JPG -- species photo

Fewflowered Eriogonum (Eriogonum pauciflorum)

The western third of North Dakota is home to the fewflowered eriogonum. This is a true Great Plains dweller, being restricted to dry grasslands and rocky slopes stretching from southern Saskatchewan to northern Colorado at moderate elevations.

Fewflowered eriogonum is perennial from a much-branched woody base and reddish taproot. Plants are up to 20 inches tall and often form mats. Leaves are about two inches long and 1/4 inch wide, and are light gray because of a dense covering of short pale hairs. Thin gray flower stalks (peduncles) bear their small clusters of flowers far above the leaves. Large, old plants may have dozens of such stalks. The clusters of flowers may be directly attached to the stalk, or on gray rays up to an inch long. Each cluster consists of about six gray-hairy cups called involucres. These are about 1/8 inch long, toothed, and each contains a tiny pinkish or orangish flower that is jointed at the base. The achenes (seeds) are also hairy.

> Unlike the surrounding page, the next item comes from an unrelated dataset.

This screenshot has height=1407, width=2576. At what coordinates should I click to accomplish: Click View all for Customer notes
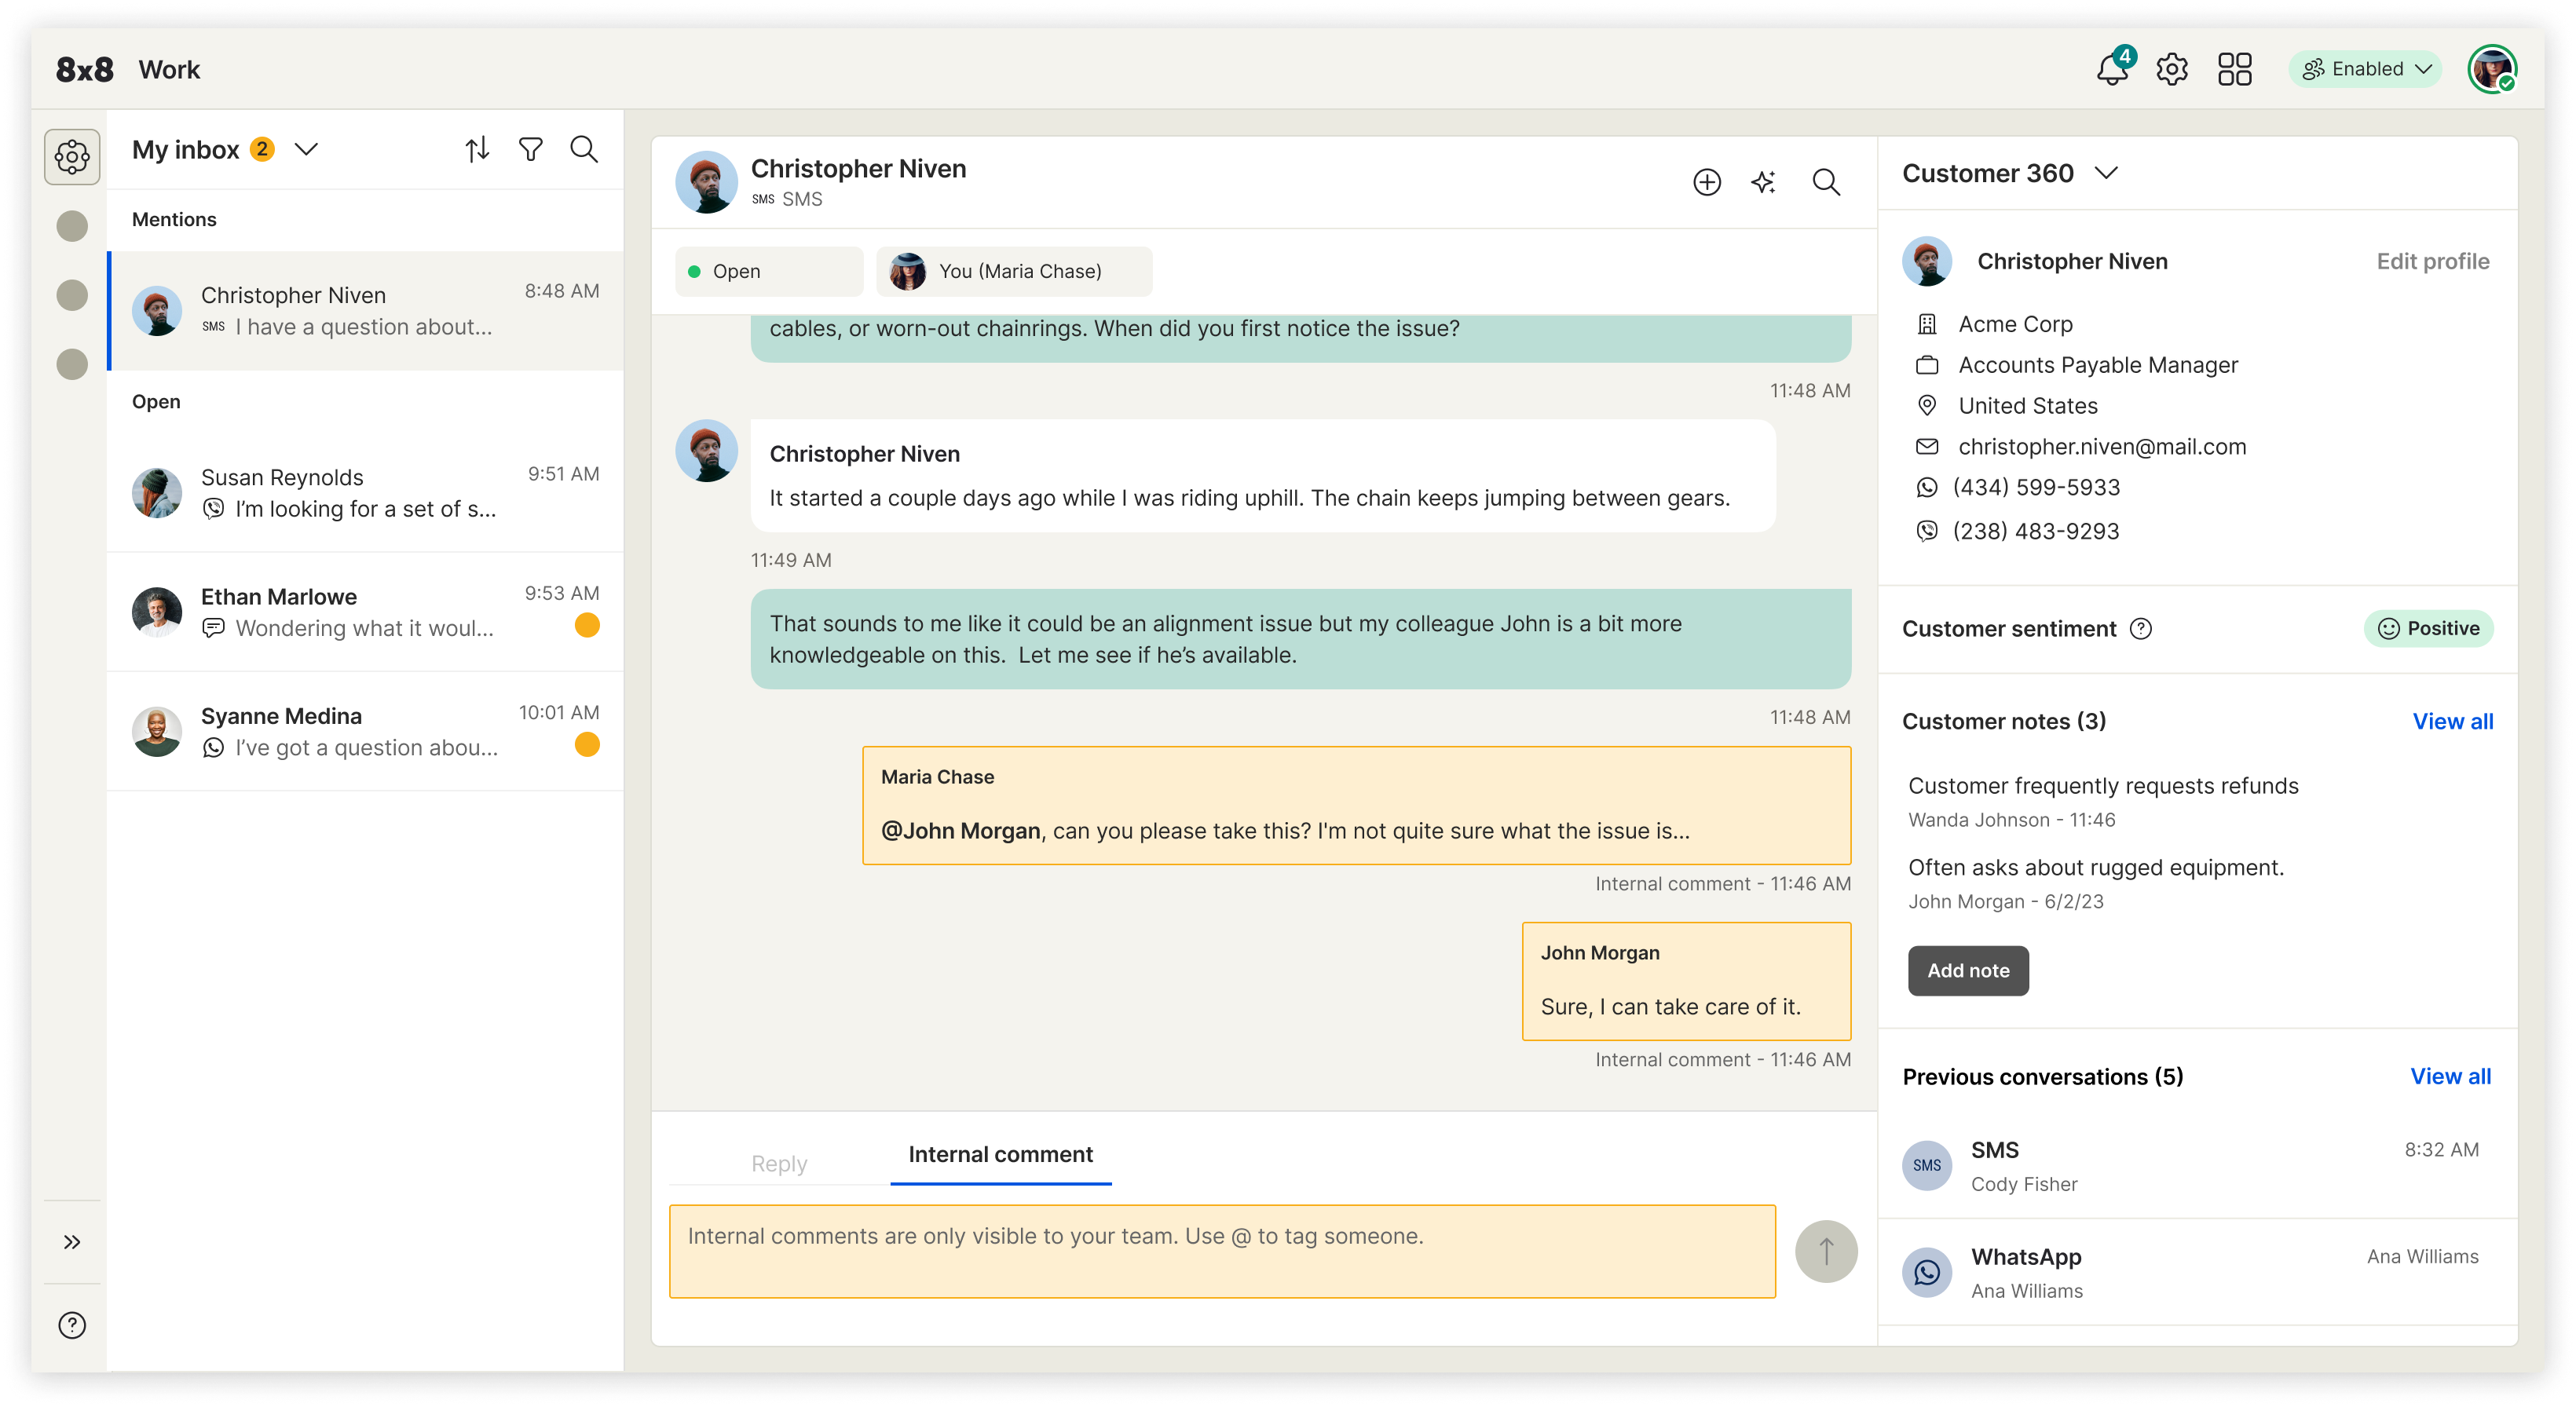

Look for fewflowered eriogonum from June through August on dry prairies, sage flats, and butte tops where soils are clayey or gravelly. Cattle seem to disregard these semi-woody plants. Some southern and southwestern eriogonums, also called "wild buckwheats" or "umbrella plants," were used as foods and teas by Amerindians, but I could find no reference to uses of E. pauciflorum.

Fewflowered eriogonum is a member of the smartweed family (Polygonaceae) which contains about 30 genera and 900 species. Buckwheat and rhubarb are the only economically important species. The genus Erioqonum (from the Greek erion "wool" and gonu "knee or joint" refers to the heavy pubescence and swollen joints found on many species in this group. There are nearly 200 species in the genus, all in America and best developed in the southwest. The specific epithet pauciflorum means "few-flowered" in botanical Latin.

Fewflowered eriogonum was first described for science in 1814 by the German botanist Frederick Pursh. Pursh was the first to publish on the many new plants collected by Lewis and Clark during their famous Expedition of 1804-1806.